## Task material
[Start of Attachment]

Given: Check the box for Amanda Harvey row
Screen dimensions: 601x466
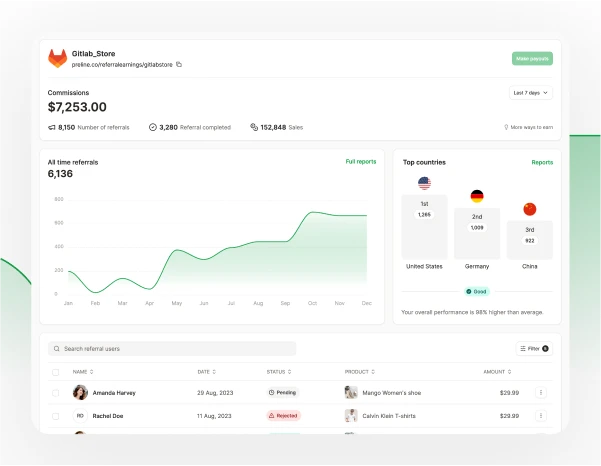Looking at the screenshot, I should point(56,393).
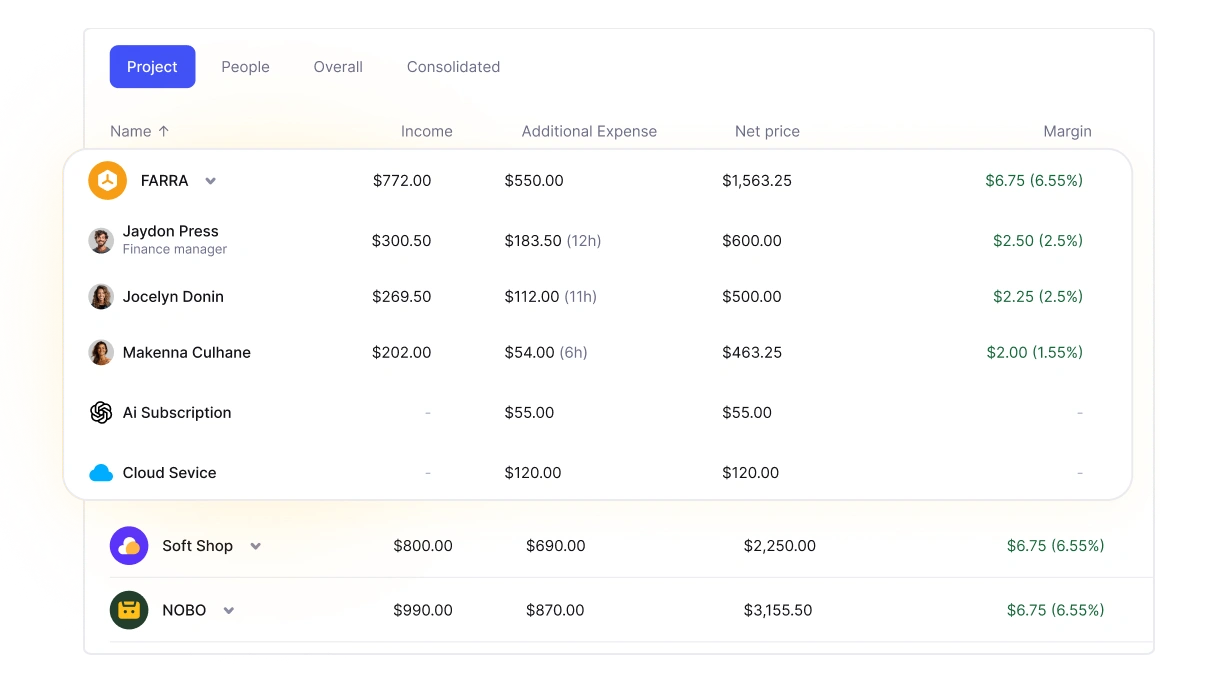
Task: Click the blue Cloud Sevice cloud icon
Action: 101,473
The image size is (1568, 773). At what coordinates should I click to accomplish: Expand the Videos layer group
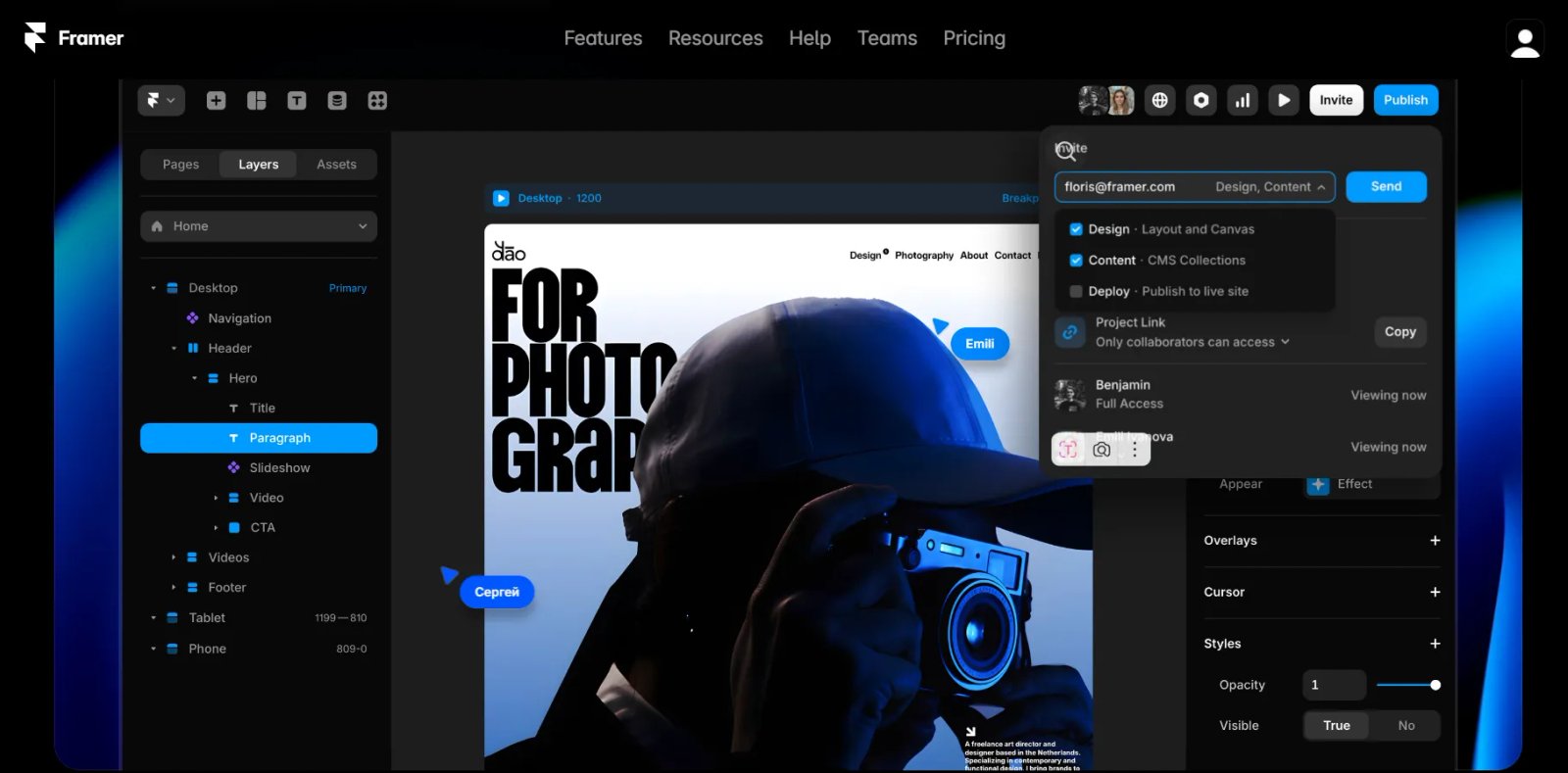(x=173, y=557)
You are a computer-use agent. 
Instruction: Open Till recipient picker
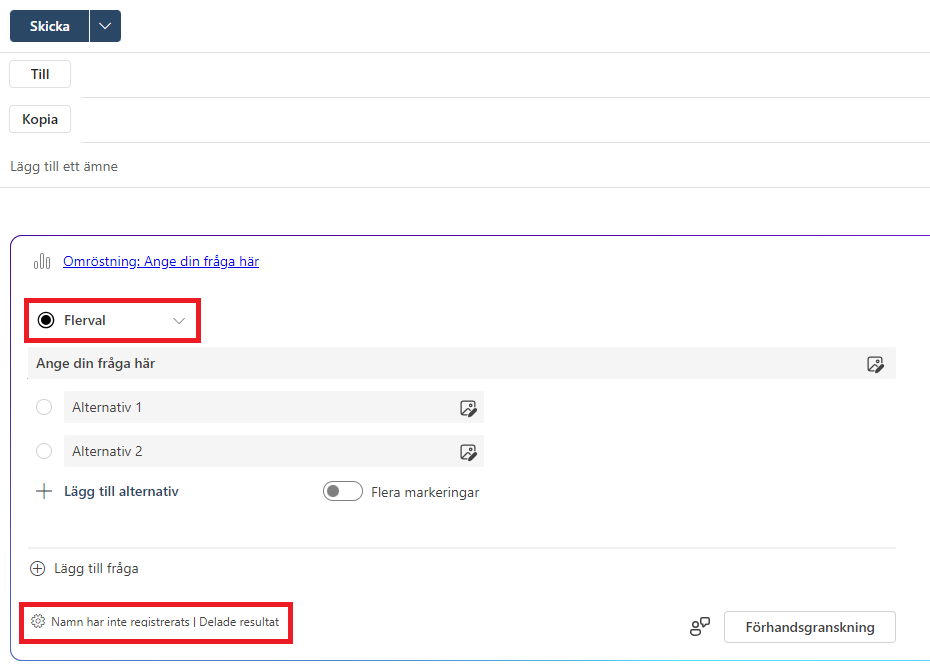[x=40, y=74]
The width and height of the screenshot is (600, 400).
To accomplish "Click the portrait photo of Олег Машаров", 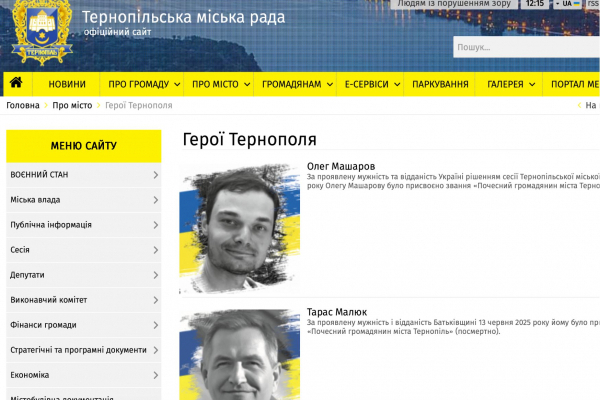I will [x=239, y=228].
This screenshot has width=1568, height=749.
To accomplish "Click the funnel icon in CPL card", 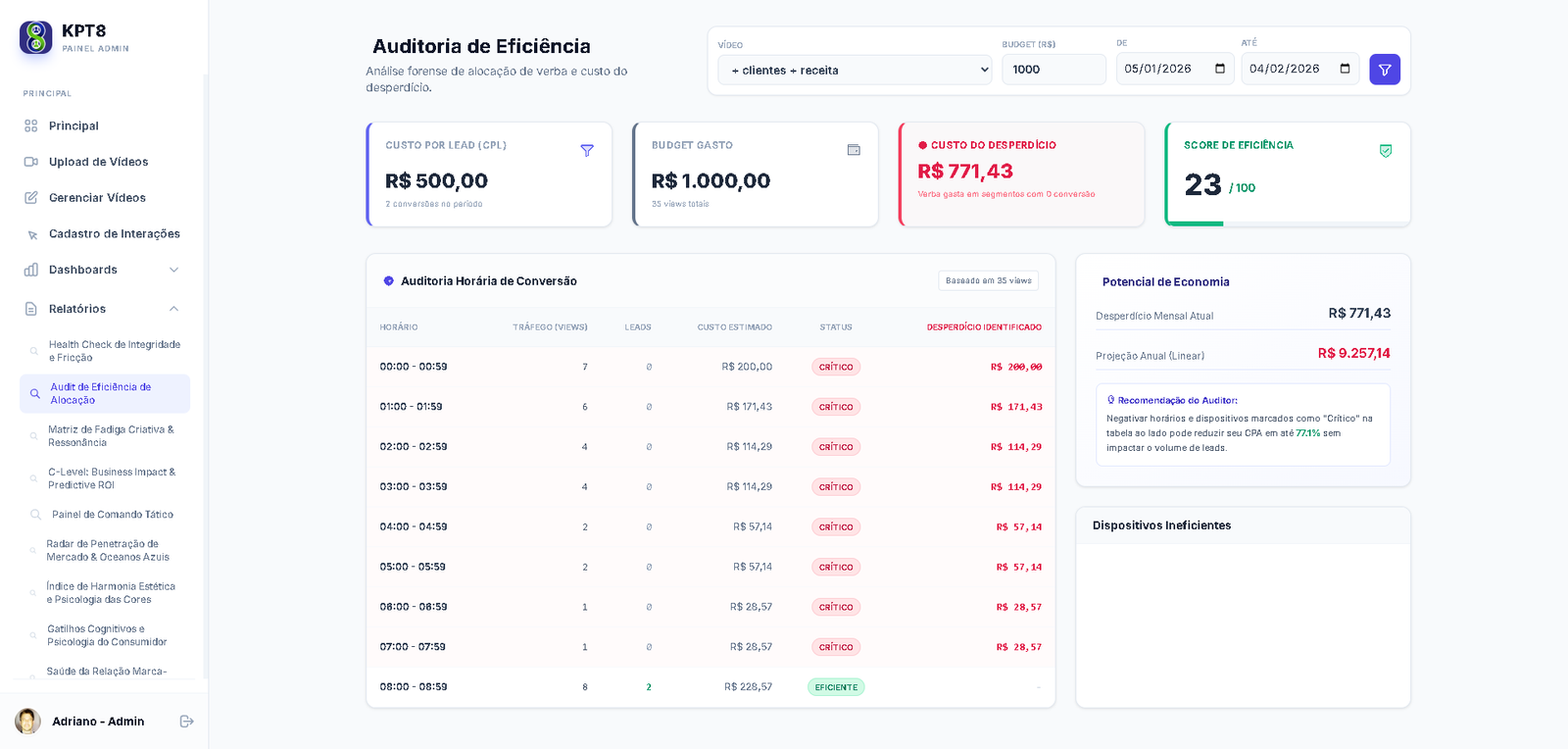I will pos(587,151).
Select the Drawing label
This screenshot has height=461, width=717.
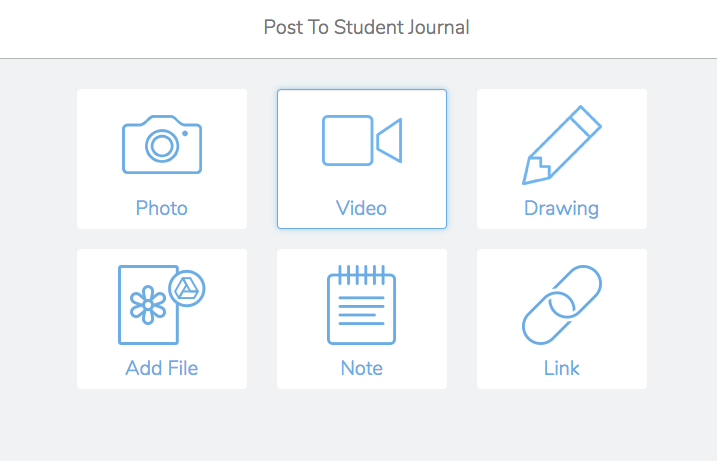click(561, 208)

[End of Attachment]

## Task directions
Work from the entries above. Set down exactly and only the lines from the line with "Screen dimensions: 601x466" to the line with "You are a computer-use agent.", both included, and leave the pictures out.

## Response area
Screen dimensions: 601x466
Looking at the screenshot, I should point(56,393).
Task: Click the blue Cloud Sevice cloud icon
Action: 101,473
The image size is (1568, 773). At what coordinates should I click to accomplish: Expand the Videos layer group
(x=173, y=557)
You are a computer-use agent. 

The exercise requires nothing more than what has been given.